We took delivery of the new family-room furniture I wrote about last week and it has met with the approval of all who have beheld it. I’m especially fond of the recliner rocker and have already spent considerable hours in it so it will quickly conform to the contours of my impressionable frame much like breaking-in a new baseball mitt.
Speaking of my formidable frame..there’s a little less of it these days. I’m not going into great detail but I’m coming up on five weeks of careful calorie counting and starting to notice some subtle changes..like the fit of clothing. I don’t weigh because our scale only goes up to what I want to get down to.
Had a weee of a time in Brookings the other night. I met up with Steve Hemmingsen at the Pheasant restaurant and lounge where they have live music on Monday evenings. On this night, we were treated to the stupendous sounds of jazz courtesy of the Johnson/McKinney Quintet. They have terrific taste in music but dubious judgment in who they allow on stage. In this case, I was offered an opportunity to sing a song or two.
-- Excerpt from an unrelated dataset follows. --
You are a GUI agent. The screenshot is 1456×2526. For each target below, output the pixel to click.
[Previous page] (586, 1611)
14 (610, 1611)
It went fine and the audience seemed to take delight in seeing a former TV guy belting out Sinatra. As I left the stage I mentioned to the boys in the band that Hemmingsen also had quite a reputation in piano bars from Sioux Falls to Nye’s Polynesian in Minneapolis as an interpreter of Broadway show tunes..so Steve was invited up and, after a challenging up-tempo number, he settled-in and provided a pleasant vocal surprise for both the players and patrons.
You’ll have to check the place out. It’s a great Monday night alternative to TV.
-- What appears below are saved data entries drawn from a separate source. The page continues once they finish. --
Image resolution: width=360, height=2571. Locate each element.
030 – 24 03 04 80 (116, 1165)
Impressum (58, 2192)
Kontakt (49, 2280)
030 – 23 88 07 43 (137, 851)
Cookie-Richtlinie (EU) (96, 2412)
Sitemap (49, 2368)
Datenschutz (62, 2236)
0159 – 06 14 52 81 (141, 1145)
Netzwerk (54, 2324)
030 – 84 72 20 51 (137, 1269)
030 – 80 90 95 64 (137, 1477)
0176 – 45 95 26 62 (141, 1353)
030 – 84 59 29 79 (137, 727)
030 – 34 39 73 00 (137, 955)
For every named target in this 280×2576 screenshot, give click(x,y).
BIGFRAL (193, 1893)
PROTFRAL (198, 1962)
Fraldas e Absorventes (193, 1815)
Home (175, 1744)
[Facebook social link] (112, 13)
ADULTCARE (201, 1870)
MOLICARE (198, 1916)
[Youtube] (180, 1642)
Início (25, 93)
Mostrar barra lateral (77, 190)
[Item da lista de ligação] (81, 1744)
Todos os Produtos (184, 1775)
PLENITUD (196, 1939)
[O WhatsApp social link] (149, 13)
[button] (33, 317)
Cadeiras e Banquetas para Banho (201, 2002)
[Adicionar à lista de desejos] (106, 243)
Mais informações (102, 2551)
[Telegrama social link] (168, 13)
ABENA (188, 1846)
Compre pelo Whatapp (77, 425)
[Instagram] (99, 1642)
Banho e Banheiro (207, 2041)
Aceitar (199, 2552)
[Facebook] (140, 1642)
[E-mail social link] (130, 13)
Several months ago, the agency that sends Linda and me our monthly sustenance checks decided they had overpaid me and began withholding a sizeable sum from said checks until the debt was repaid. Well, my longtime tax man agreed to help me construct a point by point reasoned response to this agency in the form of an appeal. After several months had passed, we’d concluded that our plea had fallen on deaf ears but then the other day in the mail came a government letter telling us our appeal had been accepted and the dollars withheld would be reimbursed. Needless to say there was much jubilant jumping around the kitchen at the news and many thanks owed to Doug Amen CPA.
Now I wish I’d held out for the recliner with the vibrating fingers feature and side-mounted cooler for storing my low fat yogurt and diet cherry flavored Mountain Dew. Yumm.